No tengo un retrato mío, le dije tratando de ser más amable.  Rodolfo tomó de un jalón el trago que se había estado chiquiteando, se encorvó y bajó la cabeza.  Los párpados pellejudos cubrieron esos ojitos neblinosos, se quitó el sombrero y se dejó caer sobre la mesa.  Los huesos pegando contra la madera me recordaron al sonido que hacían los huesos de Wilby, mi perro viejo y medio ciego cuando exhausto, se dejaba caer al piso.


Entonces Rodolfo  empezó a roncar.


Pedí la cuenta y cuando sacaba los pesos chilenos de la cartera, me encontré un dibujo que me hizo mi sobrina en el que traemos tiaras y estamos tomadas de la mano.  Busqué una pluma en mi mochila y le escribí con marcador morado: Esto es lo más cercano que tengo a un retrato, Rox.

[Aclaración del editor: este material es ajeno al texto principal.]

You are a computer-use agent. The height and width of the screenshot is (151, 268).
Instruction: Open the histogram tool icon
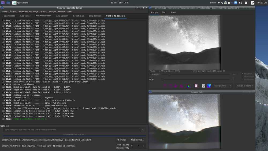[188, 86]
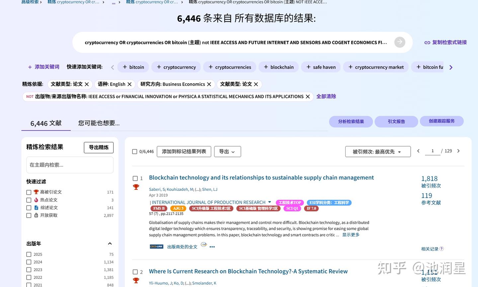The height and width of the screenshot is (287, 478).
Task: Open the article titled Blockchain technology and sustainable supply chain
Action: pos(261,177)
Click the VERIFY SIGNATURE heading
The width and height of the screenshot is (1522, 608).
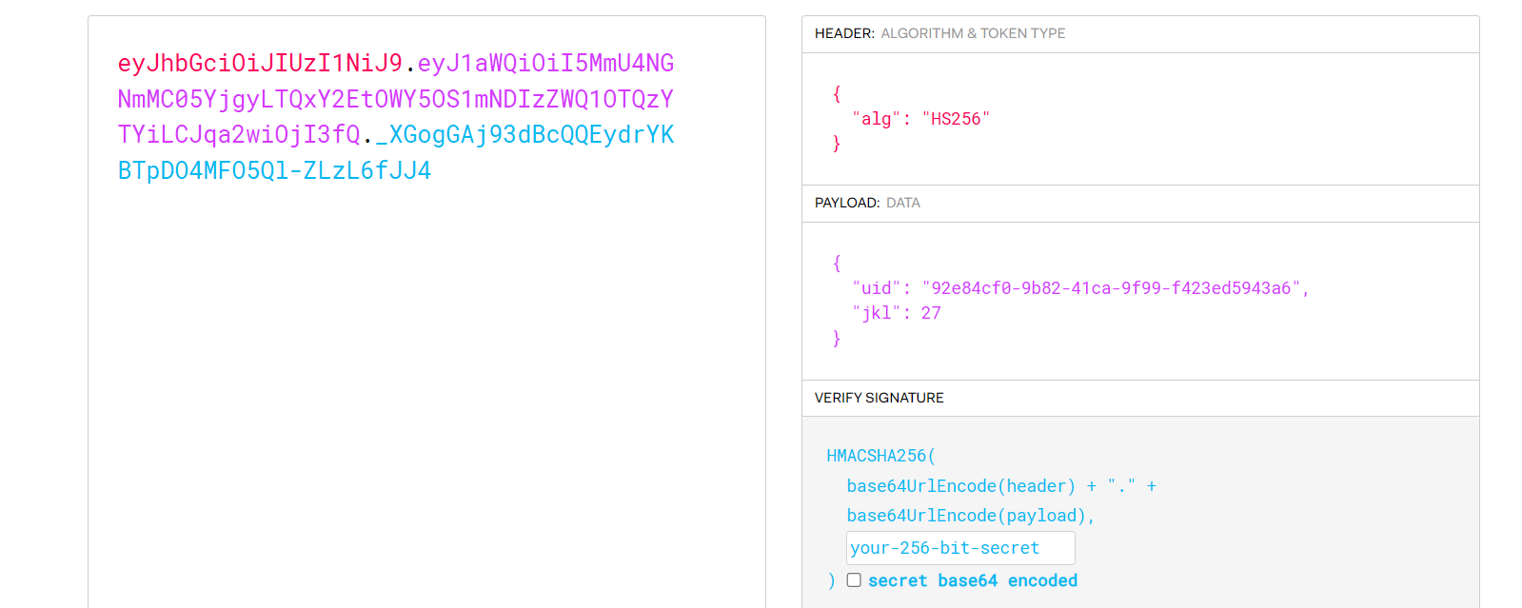tap(879, 398)
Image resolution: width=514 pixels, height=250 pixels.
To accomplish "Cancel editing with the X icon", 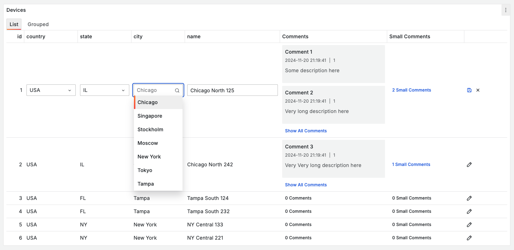I will coord(478,90).
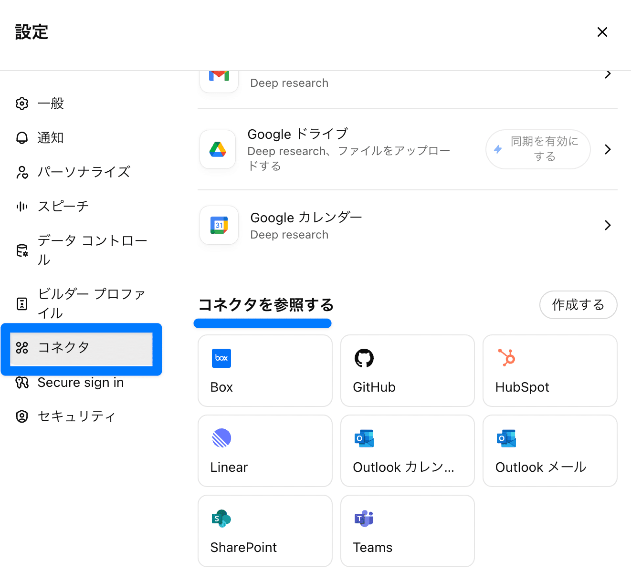Select the HubSpot connector
The image size is (631, 582).
pos(550,371)
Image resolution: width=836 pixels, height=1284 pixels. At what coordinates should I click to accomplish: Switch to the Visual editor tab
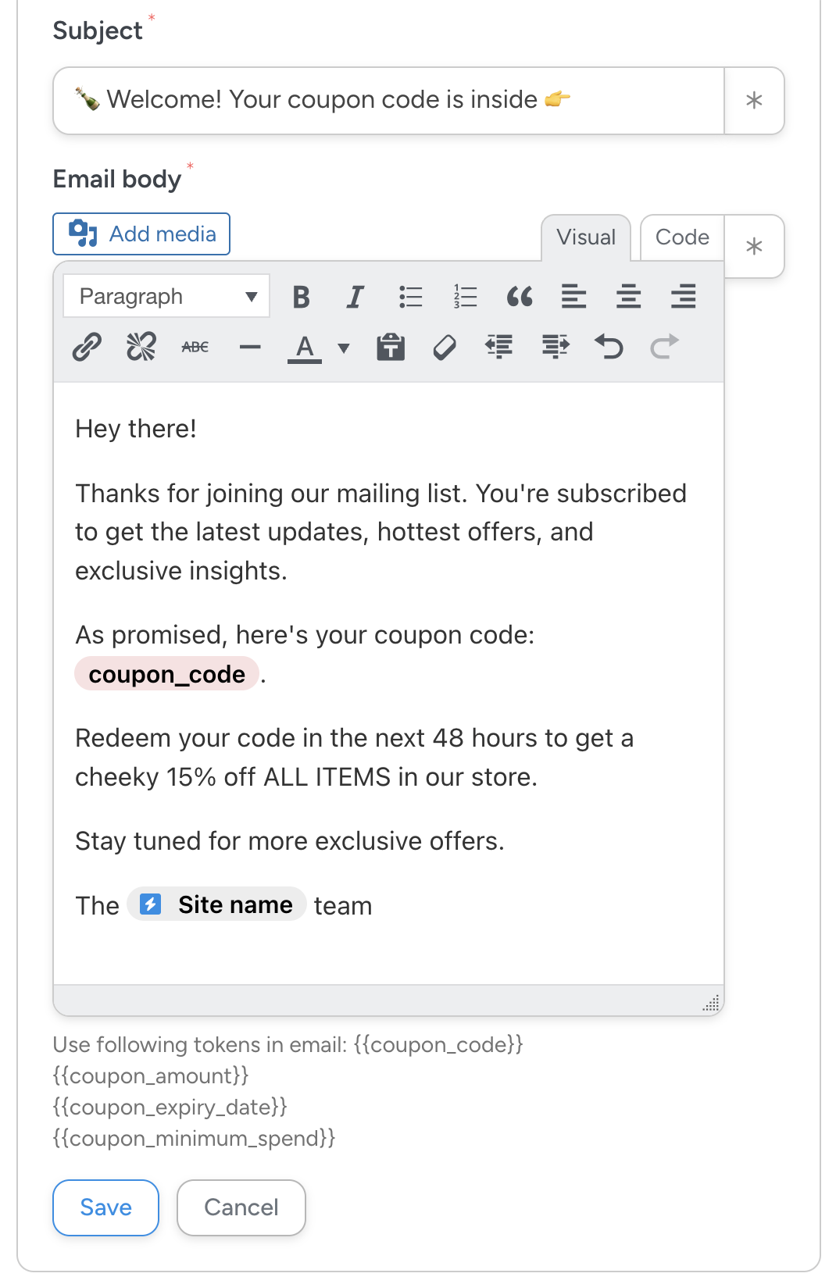(x=586, y=237)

Por la noche y como estaba planeado, volví a México, al frío, al tequila, a mi marido.  Un viernes de algunas semanas después, mientras buscaba dinero para pagar unas quesadillas -sin queso- en la esquina del gondín feliz, la foto de Rodolfo saltó de mi cartera y cayó al piso.  Me agaché para recogerla y cuando volví en pié me sentí mareada. Terremoto, pensé.


Pero ni un vidrio de espejo crujió en los edificios, los godínez no corrieron gritando a las zonas seguras, tampoco sonó la alarma aulladora que avisa que hay un terremoto en las costas.  Ví el retrato entre mis dedos y sonreí pensando: ¡Salud, viejito weón!